## PASSAGE GIVEN:
══════════════════════════════
The Yeomanry Mounted Division was a Territorial Force cavalry division formed at Khan Yunis in Palestine in June 1917 from three yeomanry mounted brigades. It served in the Sinai and Palestine Campaign of the First World War, mostly as part of the Desert Mounted Corps. In April 1918 six of the regiments were withdrawn from the division and sent to France, being converted from Yeomanry to battalions of the Machine Gun Corps. These were replaced by Indian Army cavalry regiments withdrawn from France, and the division was renamed 1st Mounted Division, the third such division to bear that title. In July the combined division was renamed as the 4th Cavalry Division.

History

Formation
In June 1917, it was decided to reorganize the mounted troops of the Desert Column into three divisions.  Previously, the two existing divisions (ANZAC Mounted Division and Imperial Mounted Division) each contained four mounted brigades; hereafter, the three divisions would have three mounted brigades each.  As a result, between 20 June and 22 July 1917, the Yeomanry Mounted Division was formed at Khan Yunis, Palestine.
 the 6th Mounted Brigade was transferred complete from the Imperial Mounted Division on 27 June 1917, joining the new division at el Maraqeb.  On 20 June, the Imperial Mounted Division was redesignated Australian Mounted Division as the majority of its units were now Australian.
 the 8th Mounted Brigade arrived back in Egypt from Salonika on 8 June 1917.  The Machine Gun Squadron was formed in Egypt on 14 June.  The brigade moved forward and joined the new division on 21 July 1917 at el Fuqari.
 the 22nd Mounted Brigade was transferred complete from the ANZAC Mounted Division on 6 July 1917, joining the new division at el Fuqari.
══════════════════════════════
Records from a pointing dataset
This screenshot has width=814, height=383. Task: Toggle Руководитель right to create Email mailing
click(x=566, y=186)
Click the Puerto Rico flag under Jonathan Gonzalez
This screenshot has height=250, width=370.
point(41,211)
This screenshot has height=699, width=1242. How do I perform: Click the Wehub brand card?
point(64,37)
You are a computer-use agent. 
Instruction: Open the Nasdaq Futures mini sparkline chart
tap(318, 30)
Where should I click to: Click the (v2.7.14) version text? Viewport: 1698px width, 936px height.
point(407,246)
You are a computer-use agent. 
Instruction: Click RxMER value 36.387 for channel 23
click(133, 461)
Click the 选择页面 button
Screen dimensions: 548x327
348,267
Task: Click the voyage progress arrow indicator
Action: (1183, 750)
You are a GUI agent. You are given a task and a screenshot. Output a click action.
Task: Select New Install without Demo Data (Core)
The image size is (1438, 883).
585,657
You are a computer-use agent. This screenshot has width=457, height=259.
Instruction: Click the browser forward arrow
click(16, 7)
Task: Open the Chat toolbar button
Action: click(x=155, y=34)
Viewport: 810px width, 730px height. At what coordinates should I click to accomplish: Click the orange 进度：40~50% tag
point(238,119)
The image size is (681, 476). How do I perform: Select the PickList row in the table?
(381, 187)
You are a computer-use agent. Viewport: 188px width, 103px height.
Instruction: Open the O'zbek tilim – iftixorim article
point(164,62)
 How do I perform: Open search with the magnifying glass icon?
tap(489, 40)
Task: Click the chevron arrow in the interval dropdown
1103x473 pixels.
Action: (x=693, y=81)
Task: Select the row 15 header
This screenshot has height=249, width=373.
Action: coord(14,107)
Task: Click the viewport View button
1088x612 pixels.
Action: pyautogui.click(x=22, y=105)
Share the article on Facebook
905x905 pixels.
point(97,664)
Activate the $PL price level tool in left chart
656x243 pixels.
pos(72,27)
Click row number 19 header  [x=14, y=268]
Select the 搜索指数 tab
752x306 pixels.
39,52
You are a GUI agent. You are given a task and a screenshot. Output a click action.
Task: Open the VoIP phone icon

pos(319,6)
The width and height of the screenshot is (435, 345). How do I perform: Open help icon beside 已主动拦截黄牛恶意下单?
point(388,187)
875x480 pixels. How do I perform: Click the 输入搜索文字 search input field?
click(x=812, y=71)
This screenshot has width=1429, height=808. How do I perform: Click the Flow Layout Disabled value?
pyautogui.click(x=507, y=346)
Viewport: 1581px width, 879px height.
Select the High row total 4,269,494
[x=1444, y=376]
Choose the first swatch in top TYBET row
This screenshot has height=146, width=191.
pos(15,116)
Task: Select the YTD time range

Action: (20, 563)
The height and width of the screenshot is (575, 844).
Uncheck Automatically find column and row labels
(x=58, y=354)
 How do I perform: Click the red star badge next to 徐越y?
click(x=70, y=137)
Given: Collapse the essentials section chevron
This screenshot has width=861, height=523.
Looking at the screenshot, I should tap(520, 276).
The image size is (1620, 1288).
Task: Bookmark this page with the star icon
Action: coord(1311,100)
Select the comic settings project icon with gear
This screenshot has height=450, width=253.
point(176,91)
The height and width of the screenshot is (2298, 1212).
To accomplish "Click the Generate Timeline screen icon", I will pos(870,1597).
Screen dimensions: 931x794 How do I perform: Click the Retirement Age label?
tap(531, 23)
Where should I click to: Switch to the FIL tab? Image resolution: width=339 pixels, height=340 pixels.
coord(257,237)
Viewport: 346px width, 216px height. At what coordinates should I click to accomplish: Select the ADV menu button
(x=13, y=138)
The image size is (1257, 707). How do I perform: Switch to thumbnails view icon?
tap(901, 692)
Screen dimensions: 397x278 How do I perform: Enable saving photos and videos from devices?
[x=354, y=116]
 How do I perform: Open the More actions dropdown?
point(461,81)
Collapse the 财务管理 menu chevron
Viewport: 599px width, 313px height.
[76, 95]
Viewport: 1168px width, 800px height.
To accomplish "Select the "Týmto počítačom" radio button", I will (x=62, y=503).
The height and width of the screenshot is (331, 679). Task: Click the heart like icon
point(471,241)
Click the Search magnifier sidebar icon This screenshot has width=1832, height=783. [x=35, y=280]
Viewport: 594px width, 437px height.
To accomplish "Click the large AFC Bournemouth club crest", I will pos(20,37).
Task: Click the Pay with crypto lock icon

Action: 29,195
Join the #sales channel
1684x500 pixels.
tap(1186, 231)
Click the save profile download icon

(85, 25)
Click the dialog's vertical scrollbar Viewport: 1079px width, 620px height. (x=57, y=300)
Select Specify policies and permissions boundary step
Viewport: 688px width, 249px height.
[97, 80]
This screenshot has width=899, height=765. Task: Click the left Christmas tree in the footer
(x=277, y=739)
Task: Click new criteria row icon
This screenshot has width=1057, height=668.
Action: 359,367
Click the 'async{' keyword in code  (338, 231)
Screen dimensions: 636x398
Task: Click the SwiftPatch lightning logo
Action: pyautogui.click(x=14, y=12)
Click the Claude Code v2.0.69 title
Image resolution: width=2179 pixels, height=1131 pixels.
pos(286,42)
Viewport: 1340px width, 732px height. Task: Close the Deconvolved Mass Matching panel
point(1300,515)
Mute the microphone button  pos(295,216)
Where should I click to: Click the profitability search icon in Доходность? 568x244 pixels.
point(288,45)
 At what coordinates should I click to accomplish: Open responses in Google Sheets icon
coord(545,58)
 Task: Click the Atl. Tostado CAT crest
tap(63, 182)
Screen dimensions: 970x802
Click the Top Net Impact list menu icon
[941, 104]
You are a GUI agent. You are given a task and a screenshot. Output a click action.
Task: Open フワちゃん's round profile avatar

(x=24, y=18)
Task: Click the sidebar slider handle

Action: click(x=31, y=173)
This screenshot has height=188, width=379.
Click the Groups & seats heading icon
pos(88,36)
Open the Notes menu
══════════════════════════════
## PARTS OF THE EXERCISE:
**a.** Transcribe the passage on the Yeomanry Mounted Division word for word, starting at "the 8th Mounted" and ending at "division at el Fuqari.".
**b.** List every division name mentioned in the passage on the Yeomanry Mounted Division.

## TASK RESULTS:
**a.**
the 8th Mounted Brigade arrived back in Egypt from Salonika on 8 June 1917.  The Machine Gun Squadron was formed in Egypt on 14 June.  The brigade moved forward and joined the new division on 21 July 1917 at el Fuqari.
 the 22nd Mounted Brigade was transferred complete from the ANZAC Mounted Division on 6 July 1917, joining the new division at el Fuqari.

**b.**
Yeomanry Mounted Division
1st Mounted Division
4th Cavalry Division
ANZAC Mounted Division
Imperial Mounted Division
Australian Mounted Division